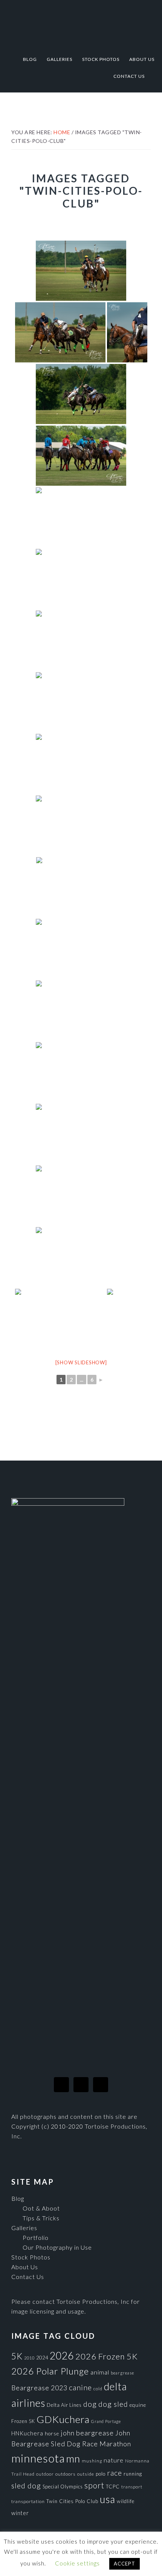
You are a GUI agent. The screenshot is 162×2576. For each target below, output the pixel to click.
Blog (17, 2198)
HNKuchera (27, 2433)
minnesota (38, 2458)
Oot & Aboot (41, 2208)
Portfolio (36, 2237)
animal (99, 2372)
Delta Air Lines (64, 2405)
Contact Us (27, 2276)
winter (20, 2513)
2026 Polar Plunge (50, 2370)
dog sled (113, 2404)
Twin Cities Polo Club (72, 2501)
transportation (28, 2501)
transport (131, 2486)
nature (114, 2460)
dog (90, 2404)
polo (100, 2474)
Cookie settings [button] (77, 2563)
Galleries (24, 2227)
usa (107, 2499)
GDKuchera (63, 2419)
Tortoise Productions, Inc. (81, 23)
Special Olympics (63, 2487)
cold (97, 2388)
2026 (62, 2356)
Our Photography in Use (57, 2247)
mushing (92, 2461)
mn (73, 2458)
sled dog (26, 2485)
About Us (24, 2266)
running (133, 2474)
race (114, 2472)
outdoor (45, 2473)
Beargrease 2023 (39, 2388)
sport (94, 2485)
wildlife (125, 2501)
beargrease (122, 2372)
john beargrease (87, 2433)
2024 (42, 2358)
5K (17, 2356)
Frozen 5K (23, 2421)
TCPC (113, 2487)
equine (138, 2405)
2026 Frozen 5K (106, 2356)
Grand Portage (106, 2421)
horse (52, 2434)
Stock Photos (30, 2257)
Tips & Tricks (41, 2217)
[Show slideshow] (81, 1362)
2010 (29, 2357)
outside (85, 2474)
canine (80, 2387)
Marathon (115, 2444)
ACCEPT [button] (124, 2564)
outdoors (65, 2474)
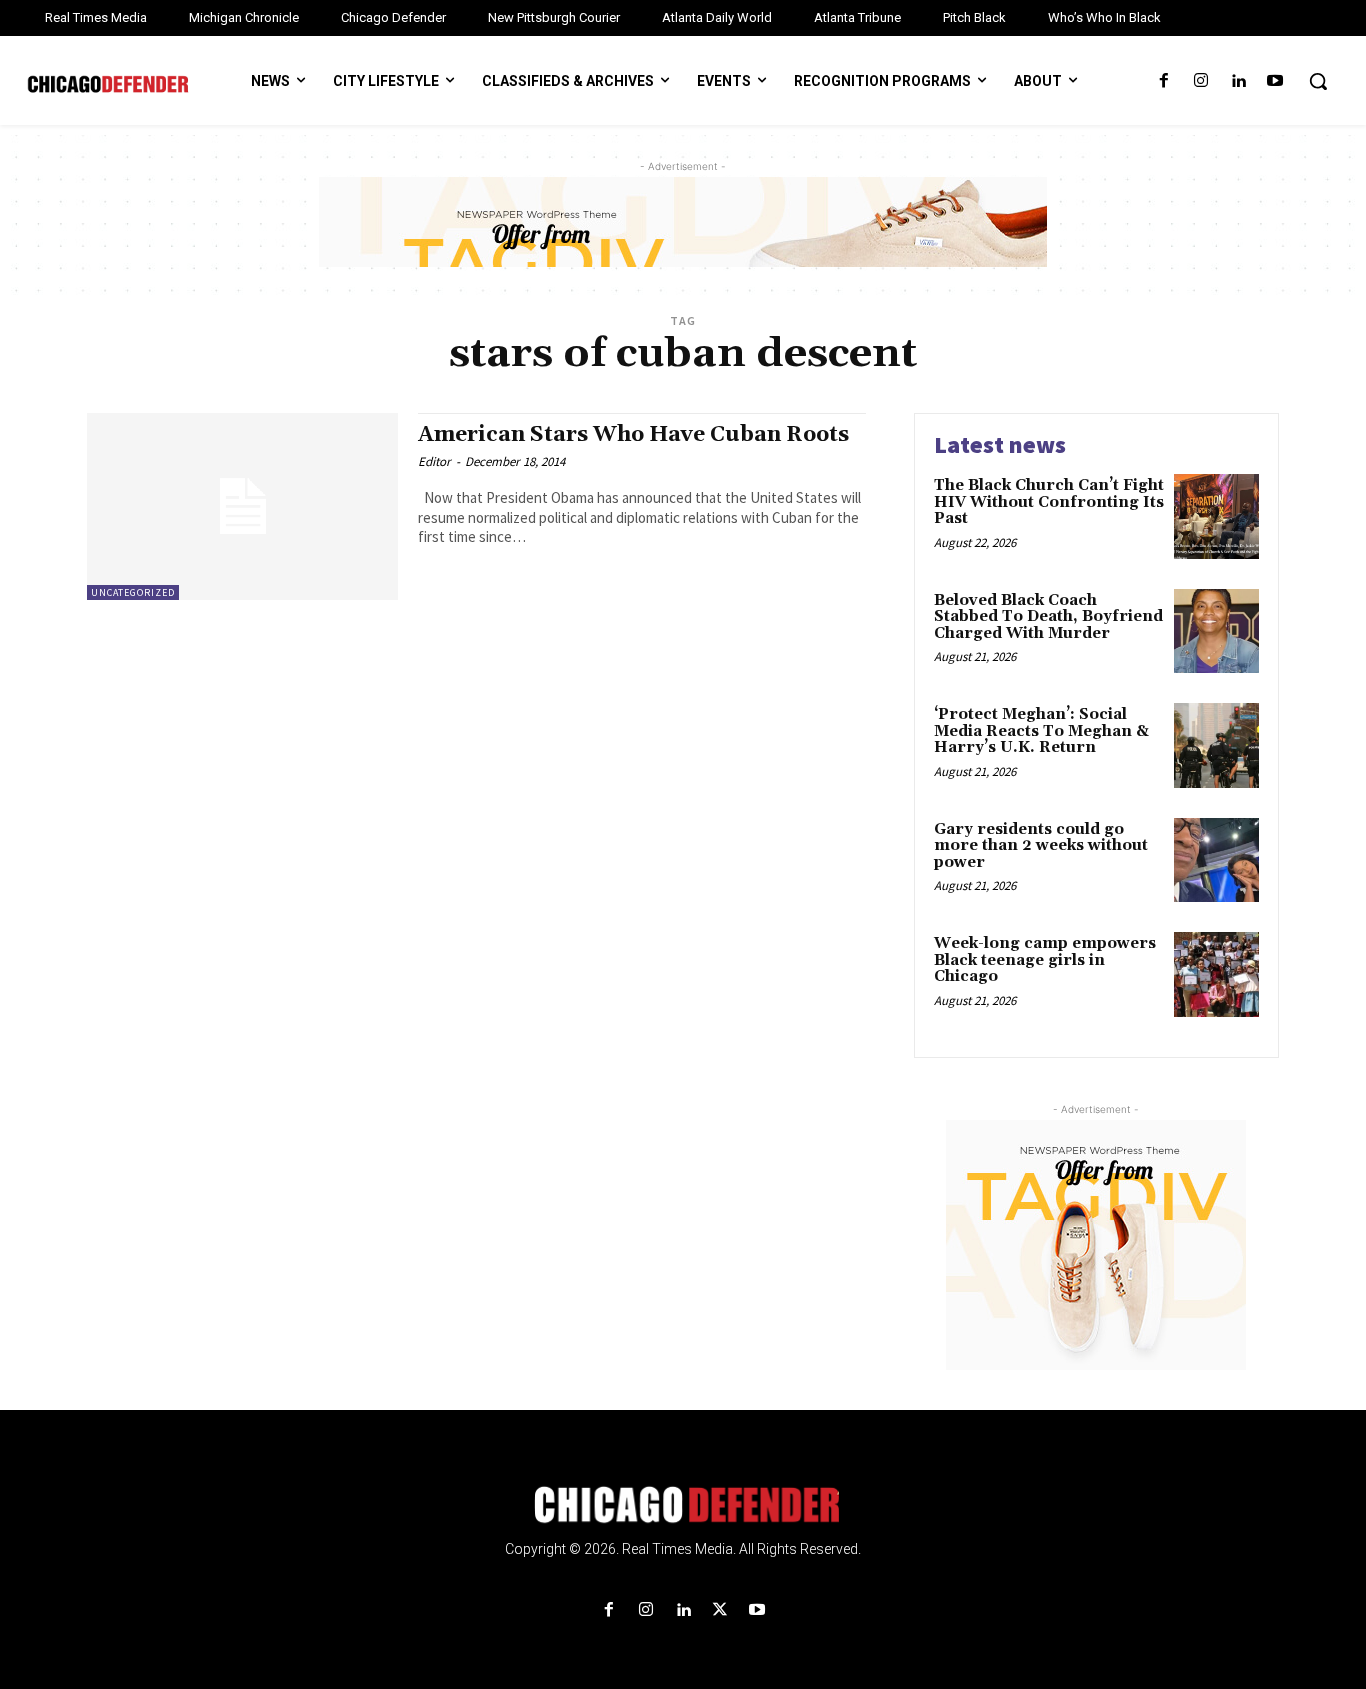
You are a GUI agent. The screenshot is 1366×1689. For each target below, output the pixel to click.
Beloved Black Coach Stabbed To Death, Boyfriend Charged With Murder (1048, 617)
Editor (434, 461)
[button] (1318, 81)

• • • •

● Your task
Scan the listing above for the line that has "About Us (24, 2266)", then copy exactly from that line through the line that has "outdoors (65, 2474)".

● Answer section
About Us (24, 2266)
running (133, 2474)
race (114, 2472)
outdoor (45, 2473)
Beargrease 2023 (39, 2388)
sport (94, 2485)
wildlife (125, 2501)
beargrease (122, 2372)
john beargrease (87, 2433)
2024 (42, 2358)
5K (17, 2356)
Frozen 5K (23, 2421)
TCPC (113, 2487)
equine (138, 2405)
2026 Frozen 5K (106, 2356)
Grand Portage (106, 2421)
horse (52, 2434)
Stock Photos (30, 2257)
Tips & Tricks (41, 2217)
[Show slideshow] (81, 1362)
2010 (29, 2357)
outside (85, 2474)
canine (80, 2387)
Marathon (115, 2444)
ACCEPT [button] (124, 2564)
outdoors (65, 2474)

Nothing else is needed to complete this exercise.